START Supplied text
Monday, August 23, 2010

Latest "project"

I mentioned before that I was working like crazy to get the kids' school curricula ready for them. This entails finding activities in each subject to supplement the Head of the Class curriculum they are signed up for because I find Head of the Class to be a nice seed, but not a complete, fulfilling curriculum. But it's free and I love the interface--and they let me put other activities from around the web into their interface. Anything that has a website or a download link can be inserted, so I've been digging for web activities, interactives, interviews, lessons, and .pdfs to add to what Head of the Class provides.

It's a fun search, but doing it for 5 kids is a little overwhelming. Especially since I keep finding things that really fit into other years of my master plan, so I've also been filling out 1st and 3rd grade extensively (and I don't have anyone in those grade) 5th grade pretty heavily, and 6-8 lightly (and I don't have anyone those ages yet!).

The search has been really interesting, and has resulted, I think, in learning materials that are more appropriate for gifted kids than the usual options (either the material is too easy by far and too repetitive by far but appropriately entertaining, or the material is intellectually stimulating but not really high interest and fun).  For example, Anda's biology curriculum, as it's coming together, consists of core lessons from AP Biology on Hippocampus surrounded by coloring sheets, art projects, kiddie animal music videos, interviews with biologists, outdoor experiences, videos from Bill Nye, materials from Mythbusters, cut-and-glue worksheets, and other more traditional materials pulled from the entire K-12 spectrum. So, for example, she'll read a passage from a college-level textbook about animal adaptation, and then watch a video of a picture book of camouflage, do an interactive activity about tide pool animals versus coral reef animals, play a "find the camouflaged animal" interactive designed for 8th graders, watch a clip of a National Geographic movie on animal adaptation, and then color a picture or create a wall mural or puppets from cut-outs.  By collecting materials from the whole range, we can stimulate both her brain and her interest and keep the learning fun without making it boring.
END Supplied text
START Dataset extract
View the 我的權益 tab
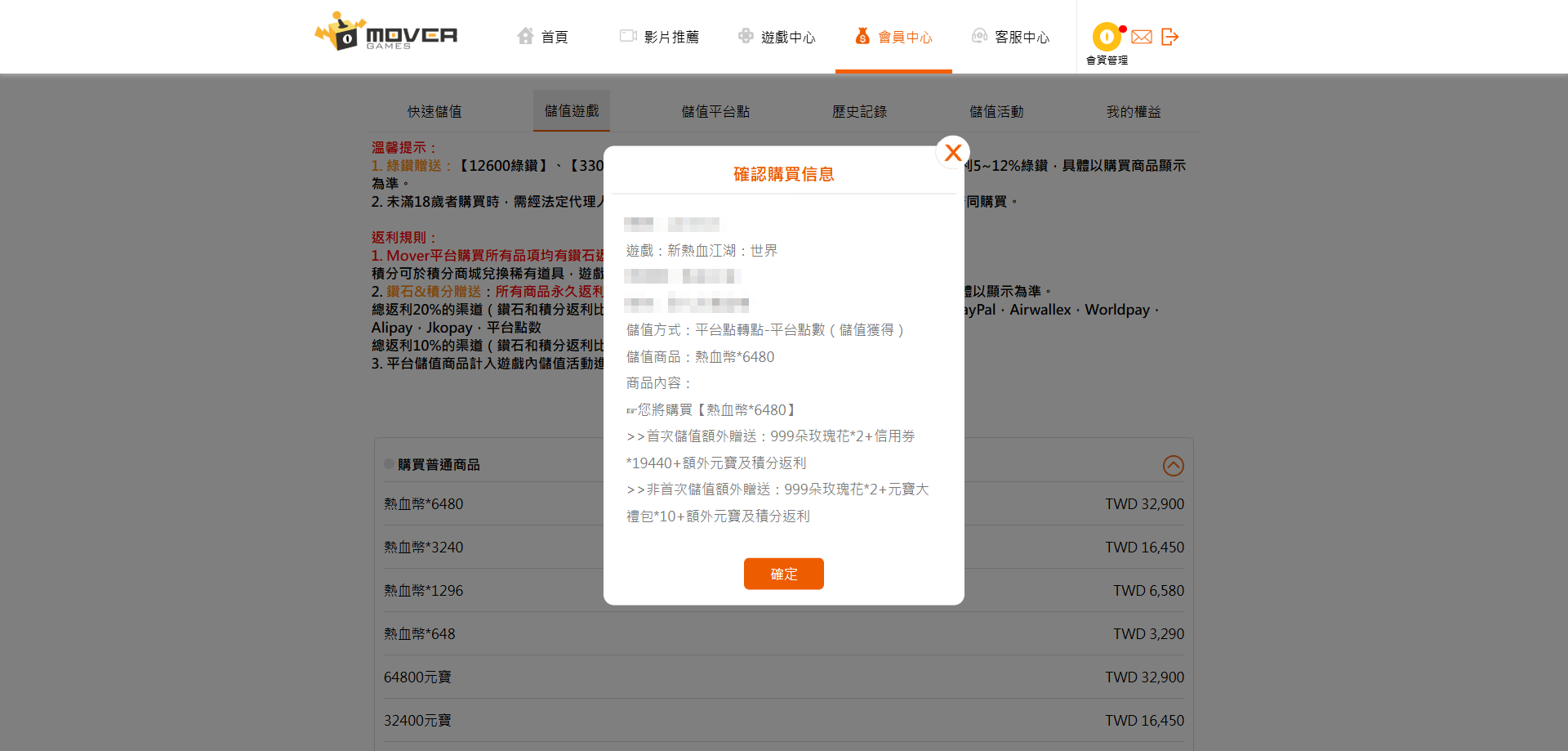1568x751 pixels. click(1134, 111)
END Dataset extract
START Dataset extract
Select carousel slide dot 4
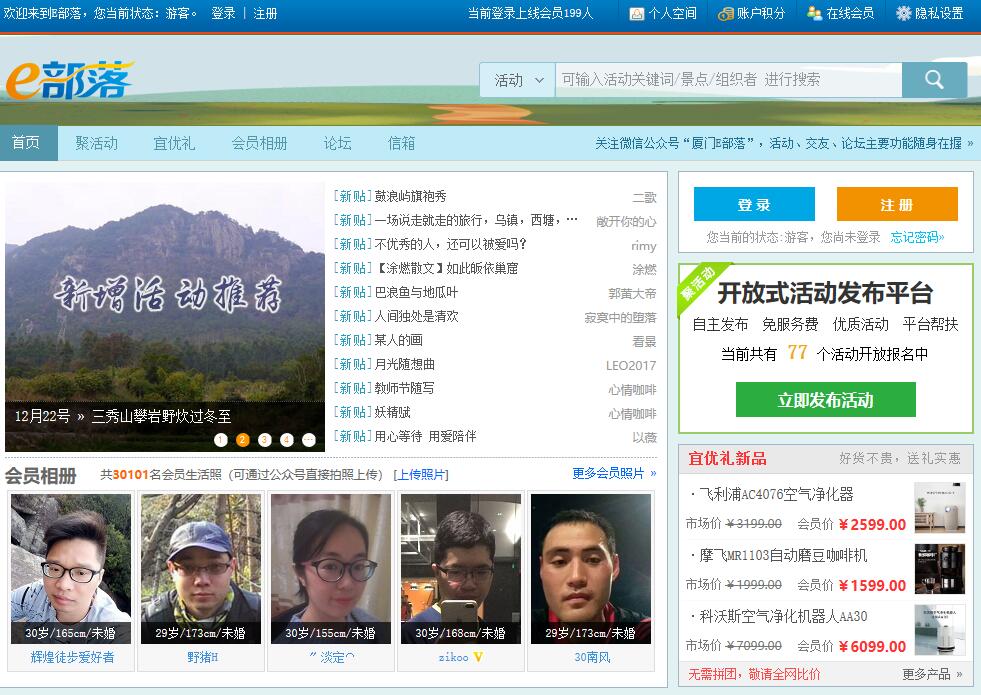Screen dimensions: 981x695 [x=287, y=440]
END Dataset extract
Your goal:
According to the blog post about school curricula, what curriculum are the kids signed up for? These records have nothing to do with the blog post about school curricula.

Answer to this task:
Head of the Class.